### What is TfidfVectorizer?
The `TfidfVectorizer` is a tool provided by the `scikit-learn` library in Python for text feature extraction. It transforms text data into a matrix of TF-IDF features, which stands for Term Frequency-Inverse Document Frequency. This transformation helps in converting textual data into numerical data that machine learning models can process.

### How is TF-IDF Calculated?
TF-IDF stands for Term Frequency-Inverse Document Frequency. It is a statistical measure used to evaluate the importance of a word in a document relative to a collection of documents (corpus).

1. **Term Frequency (TF)**:
   - This measures how frequently a term appears in a document. It is calculated as:
$$
\text{TF}(t, d) = \frac{\text{Number of times term } t \text{ appears in document } d}{\text{Total number of terms in document } d}
$$

2. **Inverse Document Frequency (IDF)**:
   - This measures how important a term is across the entire corpus. It is calculated as:
     $$
     \text{IDF}(t) = \log \left( \frac{\text{Total number of documents}}{\text{Number of documents containing term } t} \right)
     $$

3. **TF-IDF**:
   - This is the product of TF and IDF:
     $$
     \text{TF-IDF}(t, d) = \text{TF}(t, d) \times \text{IDF}(t)
     $$

### How Does the CountVectorizer Differ from the TfidfVectorizer?
- **CountVectorizer**:
  - Converts text data into a matrix of token counts. It simply counts the number of occurrences of each term in each document.
  - Example: If the term 'data' appears 3 times in a document, the CountVectorizer will assign it a value of 3.

- **TfidfVectorizer**:
  - Converts text data into a matrix of TF-IDF features, which take into account both the frequency of a term in a document and how common the term is across the entire corpus.
  - Example: The term 'data' might appear frequently in many documents, so its TF-IDF value will be lower than a term that appears frequently in only a few documents.

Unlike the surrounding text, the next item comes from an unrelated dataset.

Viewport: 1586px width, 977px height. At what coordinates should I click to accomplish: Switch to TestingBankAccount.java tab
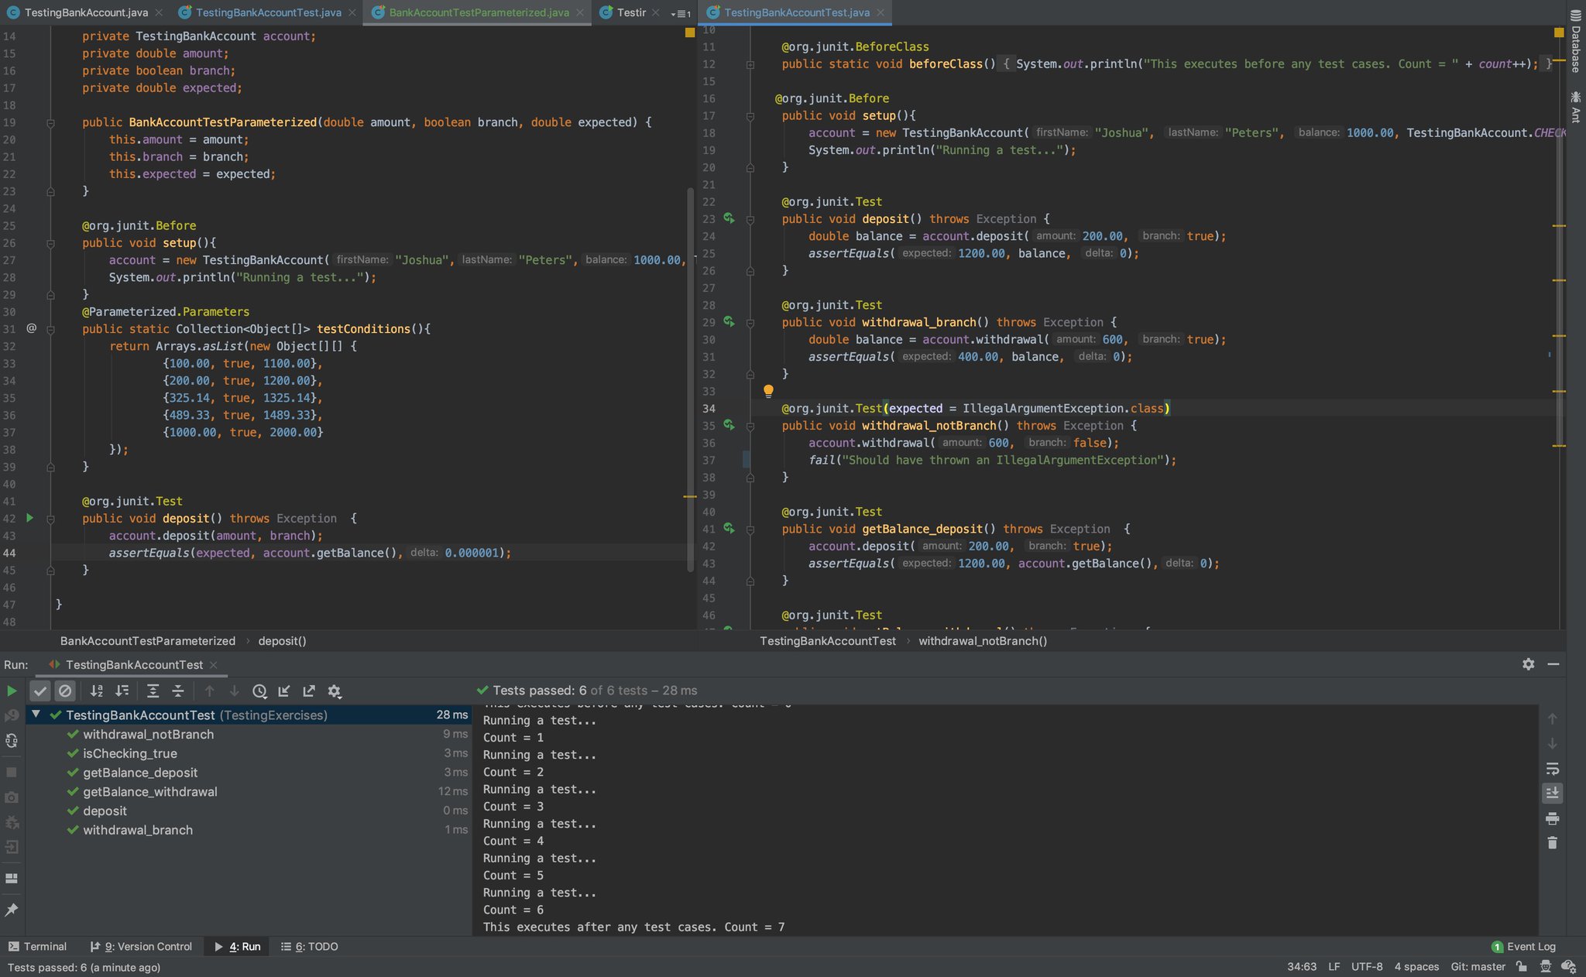(85, 12)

### How to Instantiate a TfidfVectorizer with Specific Parameters
To create a `TfidfVectorizer` with the specified parameters, you can do the following:

In [None]:
from sklearn.feature_extraction.text import TfidfVectorizer

no_features = 1000  # Example value for the number of features

tfidf_vectorizer = TfidfVectorizer(max_df=0.95, min_df=2, max_features=no_features, stop_words='english')

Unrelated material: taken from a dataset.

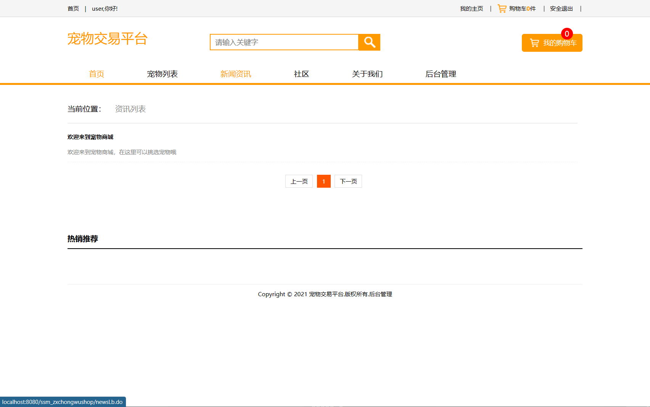
Task: Click the shopping cart icon in top bar
Action: 501,8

### What are the Methods of the TfidfVectorizer Object?
The `TfidfVectorizer` object has several important methods, including:

- **fit**: Learns the vocabulary and IDF from the training set.
- **transform**: Transforms the documents to the TF-IDF representation using the learned vocabulary and IDF.
- **fit_transform**: Combines the `fit` and `transform` methods to learn the vocabulary and IDF and transform the documents in one step.
- **get_feature_names_out**: Returns the feature names (terms) in the learned vocabulary.
- **vocabulary_**: Returns the learned vocabulary as a dictionary.
- **idf_**: Returns the inverse document frequency values.

### What is NMF?
NMF stands for Non-negative Matrix Factorization. It is a group of algorithms in multivariate analysis and linear algebra where a matrix \( V \) is factorized into (usually) two matrices \( W \) and \( H \) such that:

$$
V \approx WH
$$

NMF is used for dimensionality reduction, topic modeling, and source separation, with the constraint that all three matrices \( V \), \( W \), and \( H \) have no negative elements.

### What is LDA?
LDA stands for Latent Dirichlet Allocation. It is a generative probabilistic model used in natural language processing and machine learning to discover abstract topics within a collection of documents. LDA assumes that documents are mixtures of topics and that topics are mixtures of words. The process involves:

- Assigning topics to each word in a document.
- Estimating the distribution of topics in each document.
- Estimating the distribution of words in each topic.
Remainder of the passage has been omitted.